2022-06-14 11:43:23
OGlobo'Top Gun: Maverick' e o machismo tóxico
Levei o meu filho para ver o novo “Top gun”. Eu era um adolescente quando o primeiro estreou nos cinemas. Que espetáculo! Hoje, informado como estou sobre o papel do homem contemporâneo, percebo que se tratava de um monumento ao machismo tóxico. Que vergonha!
Também percebi que problematizar a continuação do filme seria uma excelente oportunidade de mostrar ao meu filho como o pai dele está antenado com os tempos que correm: sim, um pai moderno, desconstruído, sensível às causas mais progressistas.
“Top gun: Maverick” é um filme que transborda testosterona, considerada o chorume do século XX. Sim, leitor, tô sabendo como a banda toca. Já notei que o sujeito que quer salvar o mundo por conta própria, virar herói, está morto e enterrado. Vejam o 007: agora ele tem crises de consciência e ambiciona relacionamentos estáveis. Parece que no próximo filme o agente secreto inglês vai enfrentar uma pilha de boletos, uma DR no domingo à noite e o cancelamento do Uber na hora da pressa. Não é melhor assim? “Viva o contínuo questionamento da condição masculina!”, repito para o garoto, tentando impressionar a nova geração.
Vamos aos aviões do filme: como definiu alguém nas redes, são objetos fálicos (e eu, ingênuo, achava que se um avião não tivesse um formato fálico sequer levantaria voo, mas talvez a aerodinâmica precise ler Freud). Se os caças do “Top gun” são fálicos, os sabres de luz de “Star wars” devem ser pornográficos. Melhor deixar quieto.
O meu número ia bem até que começaram as perseguições aéreas: soltei um “Woooo-hoooo!!!” sem querer. Para disfarçar o rompante disse que, na verdade, tinha sido um “buuuu” e que estava vaiando a cena. “Filho, aviões supersônicos que atiram mísseis não são corretos, nem sequer numa tela”. “Motos velozes também não”, ele completou. “Trata-se de veículos para seres primitivos”, acrescentei, “Um filme de ação com o herói andando de velocípede, por uma relva suave, acenando aos Teletubbies e desviando das formigas seria mais apropriado”. Senti na cara do meu filho a admiração pela modernidade do pai.
O filme continuou.
Maverick, o protagonista, agora é um homem de meia-idade que não encontra lugar no mundo atual. O almirante/vilão joga o fato na cara: “O fim é inevitável, Maverick. Pessoas do seu tipo estão destinadas à extinção”. “Talvez, senhor, mas não hoje”, ele responde.
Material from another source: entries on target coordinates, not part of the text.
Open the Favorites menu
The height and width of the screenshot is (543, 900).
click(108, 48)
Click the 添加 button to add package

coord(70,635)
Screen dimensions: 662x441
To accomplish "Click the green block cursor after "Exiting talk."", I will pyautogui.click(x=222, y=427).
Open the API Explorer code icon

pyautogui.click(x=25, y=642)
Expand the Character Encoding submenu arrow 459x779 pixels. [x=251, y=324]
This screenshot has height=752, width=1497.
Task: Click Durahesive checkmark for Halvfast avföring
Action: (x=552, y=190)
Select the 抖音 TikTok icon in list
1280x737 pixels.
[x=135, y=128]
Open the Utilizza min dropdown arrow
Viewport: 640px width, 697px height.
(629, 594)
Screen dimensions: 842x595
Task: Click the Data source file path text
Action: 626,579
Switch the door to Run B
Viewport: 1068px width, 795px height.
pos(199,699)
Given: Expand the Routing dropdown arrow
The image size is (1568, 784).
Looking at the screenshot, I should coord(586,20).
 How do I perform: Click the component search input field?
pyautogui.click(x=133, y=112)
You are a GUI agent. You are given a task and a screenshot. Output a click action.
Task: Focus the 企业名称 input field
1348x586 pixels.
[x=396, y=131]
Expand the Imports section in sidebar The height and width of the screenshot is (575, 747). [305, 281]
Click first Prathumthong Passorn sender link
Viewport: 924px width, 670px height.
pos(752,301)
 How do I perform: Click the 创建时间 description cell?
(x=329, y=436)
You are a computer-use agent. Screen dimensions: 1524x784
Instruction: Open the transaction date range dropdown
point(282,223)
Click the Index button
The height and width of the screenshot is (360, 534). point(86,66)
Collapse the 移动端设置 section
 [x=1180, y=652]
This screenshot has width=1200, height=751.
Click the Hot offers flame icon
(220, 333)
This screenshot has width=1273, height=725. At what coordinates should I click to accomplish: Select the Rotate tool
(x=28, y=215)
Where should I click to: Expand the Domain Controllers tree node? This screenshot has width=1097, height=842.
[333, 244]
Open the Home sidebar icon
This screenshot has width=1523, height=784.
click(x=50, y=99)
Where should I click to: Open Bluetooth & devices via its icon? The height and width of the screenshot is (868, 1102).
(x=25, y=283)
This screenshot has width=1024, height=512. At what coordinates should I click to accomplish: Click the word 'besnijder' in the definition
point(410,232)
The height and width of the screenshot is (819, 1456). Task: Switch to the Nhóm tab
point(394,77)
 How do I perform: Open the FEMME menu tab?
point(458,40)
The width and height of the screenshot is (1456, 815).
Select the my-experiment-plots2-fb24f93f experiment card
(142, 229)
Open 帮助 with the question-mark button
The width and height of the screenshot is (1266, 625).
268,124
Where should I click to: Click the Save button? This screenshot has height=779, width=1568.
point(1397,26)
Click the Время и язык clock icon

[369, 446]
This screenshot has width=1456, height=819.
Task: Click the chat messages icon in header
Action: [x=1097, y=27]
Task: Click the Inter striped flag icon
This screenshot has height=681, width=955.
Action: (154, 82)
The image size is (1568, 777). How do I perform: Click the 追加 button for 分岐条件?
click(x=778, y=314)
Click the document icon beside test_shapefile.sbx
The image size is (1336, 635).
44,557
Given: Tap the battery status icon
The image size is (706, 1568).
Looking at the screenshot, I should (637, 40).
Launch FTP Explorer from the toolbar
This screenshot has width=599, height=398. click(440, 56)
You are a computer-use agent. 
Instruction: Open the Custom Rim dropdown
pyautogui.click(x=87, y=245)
Escorreram-me lágrimas. Outro deslize. Era a masculinidade old-school, morta e enterrada como um herói, puxando o meu pé. Expliquei ao meu filho que se tratava apenas uma reação alérgica aos códigos morais do século passado. Uma espécie de rinite cultural. O garoto já estava começando a duvidar da minha contemporaneidade. “Top gun” é um filme tinhoso, faz você esquecer o que acabou de aprender.
É preciso disfarçar. Passei o resto do filme alternando “tsk-tsk...” com “Que absurdo!”
No fim — spoiler alert para quem nunca viu um filme de ação — o piloto considerado ultrapassado consegue vencer os vilões e completar a missão. Por puro reflexo levantei e aplaudi de pé. O menino ficou mais cabreiro ainda. “Estou só tirando a poeira das mãos, a poeira do patriarcado decadente”, disse meio sem jeito.
Não sei se consegui convencê-lo. Acho que será necessário um terceiro “Top gun”.